Meanwhile, Minneapolis-based Target says its third-quarter earnings skidded 23.8% to $369 million. And while total sales gained 1.7% to $14.6 billion, same-store results lost 3.3%. "Our third-quarter financial results reflect the significant macroeconomic challenges facing our retail and credit card segments," its CEO says in the earnings release. "Our entire Target organization is focused on providing compelling reasons for our guests to shop at Target in these difficult times."

Also on Monday, the Federal Reserve Bank of Philadelphia said it surveyed 51 U.S. economists, who unanimously say the country is either in or about to enter a recession. (This could be considered good news--since the forecasters think the recession started back in April and will last 14 months, so we must be already about halfway though it.)

And while no one can accurately predict how consumers will shop--or not--through the downturn, bargain prices are likely to continue to be a big factor.

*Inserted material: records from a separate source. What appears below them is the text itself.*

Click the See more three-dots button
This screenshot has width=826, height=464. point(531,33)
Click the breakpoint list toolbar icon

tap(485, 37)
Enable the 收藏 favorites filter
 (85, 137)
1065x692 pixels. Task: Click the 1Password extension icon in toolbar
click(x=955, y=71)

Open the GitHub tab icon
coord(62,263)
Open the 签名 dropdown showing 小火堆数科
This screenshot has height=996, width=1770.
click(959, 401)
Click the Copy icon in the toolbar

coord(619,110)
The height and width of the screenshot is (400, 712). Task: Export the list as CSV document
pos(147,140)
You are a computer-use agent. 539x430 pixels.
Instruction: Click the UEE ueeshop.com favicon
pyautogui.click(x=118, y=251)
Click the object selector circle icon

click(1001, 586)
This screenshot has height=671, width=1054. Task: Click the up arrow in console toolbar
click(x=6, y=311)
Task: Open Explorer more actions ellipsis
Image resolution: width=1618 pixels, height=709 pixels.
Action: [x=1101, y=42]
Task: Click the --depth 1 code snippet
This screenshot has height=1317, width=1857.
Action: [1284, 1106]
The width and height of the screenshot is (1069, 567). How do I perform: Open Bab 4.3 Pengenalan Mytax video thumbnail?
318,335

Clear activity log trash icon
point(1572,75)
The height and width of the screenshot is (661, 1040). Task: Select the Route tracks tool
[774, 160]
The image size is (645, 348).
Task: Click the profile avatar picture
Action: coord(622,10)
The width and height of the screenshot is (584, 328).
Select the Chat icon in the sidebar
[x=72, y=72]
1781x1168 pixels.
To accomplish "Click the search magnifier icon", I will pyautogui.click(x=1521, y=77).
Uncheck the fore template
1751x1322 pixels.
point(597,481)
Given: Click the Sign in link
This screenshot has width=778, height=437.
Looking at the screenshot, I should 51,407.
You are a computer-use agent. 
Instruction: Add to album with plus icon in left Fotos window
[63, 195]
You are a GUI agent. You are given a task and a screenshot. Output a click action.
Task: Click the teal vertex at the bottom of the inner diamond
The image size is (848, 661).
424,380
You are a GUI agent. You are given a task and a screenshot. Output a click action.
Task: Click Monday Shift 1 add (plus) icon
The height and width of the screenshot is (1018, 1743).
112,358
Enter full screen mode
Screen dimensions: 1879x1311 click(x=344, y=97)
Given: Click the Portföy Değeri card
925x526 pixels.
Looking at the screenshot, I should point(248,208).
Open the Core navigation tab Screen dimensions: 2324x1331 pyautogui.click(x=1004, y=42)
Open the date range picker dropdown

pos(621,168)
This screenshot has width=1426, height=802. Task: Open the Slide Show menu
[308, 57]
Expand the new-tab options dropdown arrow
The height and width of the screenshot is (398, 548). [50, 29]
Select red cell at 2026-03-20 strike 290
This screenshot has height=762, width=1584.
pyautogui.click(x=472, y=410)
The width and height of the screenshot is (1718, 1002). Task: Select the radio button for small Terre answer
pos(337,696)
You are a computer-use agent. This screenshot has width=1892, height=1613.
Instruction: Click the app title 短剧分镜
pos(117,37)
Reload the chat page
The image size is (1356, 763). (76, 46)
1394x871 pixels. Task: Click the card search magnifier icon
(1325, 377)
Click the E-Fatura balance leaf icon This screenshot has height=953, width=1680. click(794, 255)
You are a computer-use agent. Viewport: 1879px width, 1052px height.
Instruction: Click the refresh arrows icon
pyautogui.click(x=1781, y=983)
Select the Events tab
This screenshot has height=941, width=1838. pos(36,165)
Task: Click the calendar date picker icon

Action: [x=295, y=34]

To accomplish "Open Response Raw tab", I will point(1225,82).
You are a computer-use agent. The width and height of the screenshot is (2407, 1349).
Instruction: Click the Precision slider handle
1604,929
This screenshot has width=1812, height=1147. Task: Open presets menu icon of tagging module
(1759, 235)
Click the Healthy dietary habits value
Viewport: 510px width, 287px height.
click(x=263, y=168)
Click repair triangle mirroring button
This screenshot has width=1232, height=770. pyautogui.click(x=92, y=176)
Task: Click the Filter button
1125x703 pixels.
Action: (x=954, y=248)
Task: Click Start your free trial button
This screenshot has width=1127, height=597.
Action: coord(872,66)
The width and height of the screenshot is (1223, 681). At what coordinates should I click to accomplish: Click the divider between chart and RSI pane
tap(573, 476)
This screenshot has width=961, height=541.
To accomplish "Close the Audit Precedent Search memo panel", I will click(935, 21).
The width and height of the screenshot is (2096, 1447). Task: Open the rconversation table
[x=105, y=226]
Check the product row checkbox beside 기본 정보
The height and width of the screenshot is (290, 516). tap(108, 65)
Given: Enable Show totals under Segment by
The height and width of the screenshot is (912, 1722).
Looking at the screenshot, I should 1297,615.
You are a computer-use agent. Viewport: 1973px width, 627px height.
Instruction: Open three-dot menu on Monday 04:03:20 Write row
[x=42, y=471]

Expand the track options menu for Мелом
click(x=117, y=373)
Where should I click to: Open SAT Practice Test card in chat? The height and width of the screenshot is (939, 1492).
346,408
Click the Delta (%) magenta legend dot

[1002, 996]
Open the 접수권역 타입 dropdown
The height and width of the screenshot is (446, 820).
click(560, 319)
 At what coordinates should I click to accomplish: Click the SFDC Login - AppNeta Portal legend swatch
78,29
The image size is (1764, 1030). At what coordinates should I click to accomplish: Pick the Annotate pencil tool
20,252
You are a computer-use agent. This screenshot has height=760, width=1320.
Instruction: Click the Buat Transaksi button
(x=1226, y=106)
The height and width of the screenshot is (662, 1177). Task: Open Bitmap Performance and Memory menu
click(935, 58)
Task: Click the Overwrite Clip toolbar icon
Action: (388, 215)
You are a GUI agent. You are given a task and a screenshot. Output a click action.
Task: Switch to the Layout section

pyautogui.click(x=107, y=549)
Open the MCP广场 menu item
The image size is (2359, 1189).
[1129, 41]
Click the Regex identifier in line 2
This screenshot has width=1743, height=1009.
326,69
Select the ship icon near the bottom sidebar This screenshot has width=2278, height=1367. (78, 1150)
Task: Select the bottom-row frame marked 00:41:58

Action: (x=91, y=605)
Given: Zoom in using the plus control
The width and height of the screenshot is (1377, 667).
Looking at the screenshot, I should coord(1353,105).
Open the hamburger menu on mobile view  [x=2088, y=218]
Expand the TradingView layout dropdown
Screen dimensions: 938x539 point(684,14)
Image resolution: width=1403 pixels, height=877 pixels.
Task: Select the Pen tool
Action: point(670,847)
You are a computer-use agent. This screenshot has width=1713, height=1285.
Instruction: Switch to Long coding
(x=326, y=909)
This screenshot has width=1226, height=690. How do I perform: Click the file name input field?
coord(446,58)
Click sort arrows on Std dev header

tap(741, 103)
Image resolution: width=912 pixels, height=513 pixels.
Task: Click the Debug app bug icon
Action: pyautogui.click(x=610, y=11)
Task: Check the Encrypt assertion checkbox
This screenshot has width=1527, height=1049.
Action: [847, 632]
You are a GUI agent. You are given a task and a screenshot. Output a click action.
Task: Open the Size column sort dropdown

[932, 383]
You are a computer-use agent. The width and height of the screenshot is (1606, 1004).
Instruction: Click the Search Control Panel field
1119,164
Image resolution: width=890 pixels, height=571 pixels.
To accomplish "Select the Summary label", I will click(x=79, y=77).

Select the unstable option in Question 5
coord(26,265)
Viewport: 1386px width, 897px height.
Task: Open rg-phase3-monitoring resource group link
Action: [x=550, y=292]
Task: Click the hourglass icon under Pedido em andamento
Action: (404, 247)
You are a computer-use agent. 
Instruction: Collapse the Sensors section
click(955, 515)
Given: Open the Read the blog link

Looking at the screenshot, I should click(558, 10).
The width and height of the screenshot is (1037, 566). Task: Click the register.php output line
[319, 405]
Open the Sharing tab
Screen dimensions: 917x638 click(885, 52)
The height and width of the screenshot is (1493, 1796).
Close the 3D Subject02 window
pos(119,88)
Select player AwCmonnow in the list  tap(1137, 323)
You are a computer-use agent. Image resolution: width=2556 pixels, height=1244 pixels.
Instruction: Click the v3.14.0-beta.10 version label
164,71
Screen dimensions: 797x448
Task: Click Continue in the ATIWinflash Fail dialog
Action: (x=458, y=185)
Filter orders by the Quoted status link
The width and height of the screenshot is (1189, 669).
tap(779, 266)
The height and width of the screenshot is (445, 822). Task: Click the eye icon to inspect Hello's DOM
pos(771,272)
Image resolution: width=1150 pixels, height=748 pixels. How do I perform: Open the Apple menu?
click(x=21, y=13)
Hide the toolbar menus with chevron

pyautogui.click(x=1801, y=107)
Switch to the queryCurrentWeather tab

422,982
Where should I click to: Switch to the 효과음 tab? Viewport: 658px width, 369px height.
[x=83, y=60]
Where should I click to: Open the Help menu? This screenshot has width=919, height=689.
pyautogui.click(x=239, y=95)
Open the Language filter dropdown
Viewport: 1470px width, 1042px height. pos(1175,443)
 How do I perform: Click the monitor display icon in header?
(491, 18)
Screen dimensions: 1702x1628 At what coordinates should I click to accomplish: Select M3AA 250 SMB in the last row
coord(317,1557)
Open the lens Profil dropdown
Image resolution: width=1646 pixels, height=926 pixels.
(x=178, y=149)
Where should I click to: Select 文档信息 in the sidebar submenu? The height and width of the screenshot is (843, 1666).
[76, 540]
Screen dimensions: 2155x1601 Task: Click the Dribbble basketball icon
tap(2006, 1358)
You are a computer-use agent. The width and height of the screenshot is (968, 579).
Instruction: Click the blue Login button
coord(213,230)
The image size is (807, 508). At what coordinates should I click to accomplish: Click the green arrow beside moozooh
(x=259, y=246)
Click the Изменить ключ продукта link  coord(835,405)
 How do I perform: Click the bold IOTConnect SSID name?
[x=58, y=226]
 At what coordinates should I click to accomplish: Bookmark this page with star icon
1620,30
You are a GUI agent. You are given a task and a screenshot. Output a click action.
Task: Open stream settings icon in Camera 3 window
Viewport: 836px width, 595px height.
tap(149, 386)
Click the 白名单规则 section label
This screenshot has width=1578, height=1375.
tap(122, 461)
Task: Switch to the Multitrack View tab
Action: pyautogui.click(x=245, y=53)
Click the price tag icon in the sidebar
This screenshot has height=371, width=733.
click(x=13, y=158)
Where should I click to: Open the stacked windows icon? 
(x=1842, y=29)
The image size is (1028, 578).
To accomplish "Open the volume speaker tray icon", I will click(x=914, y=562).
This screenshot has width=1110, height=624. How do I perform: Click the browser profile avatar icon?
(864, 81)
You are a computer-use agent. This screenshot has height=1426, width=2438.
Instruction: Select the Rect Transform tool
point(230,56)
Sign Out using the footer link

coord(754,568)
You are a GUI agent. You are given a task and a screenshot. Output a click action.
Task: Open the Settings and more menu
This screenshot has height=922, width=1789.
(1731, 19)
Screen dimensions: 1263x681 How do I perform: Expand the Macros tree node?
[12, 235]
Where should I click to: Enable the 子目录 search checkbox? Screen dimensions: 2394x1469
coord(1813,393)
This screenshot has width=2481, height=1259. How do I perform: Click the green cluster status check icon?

A new poll from the National Retail Federation reports that 72% of consumers have completed less than 10% of their shopping, as they eagerly await Black Friday promotions. And while the same categories are likely to dominate (with 57.4% planning to buy clothing and accessories and 55.6% planning to purchase books, CDs, DVDs and video games), there is a significant change in how they will pay.

The NRF survey reports that more consumers are planning to pay with cash, and less with credit--with 41.5% saying they will use their debit/check cards, up from 40.1% at this time last year. About 22.8% plan to use cash, up from 22.1% a year ago. And just 31.5% plan to use a credit card, down from 32.3% last year.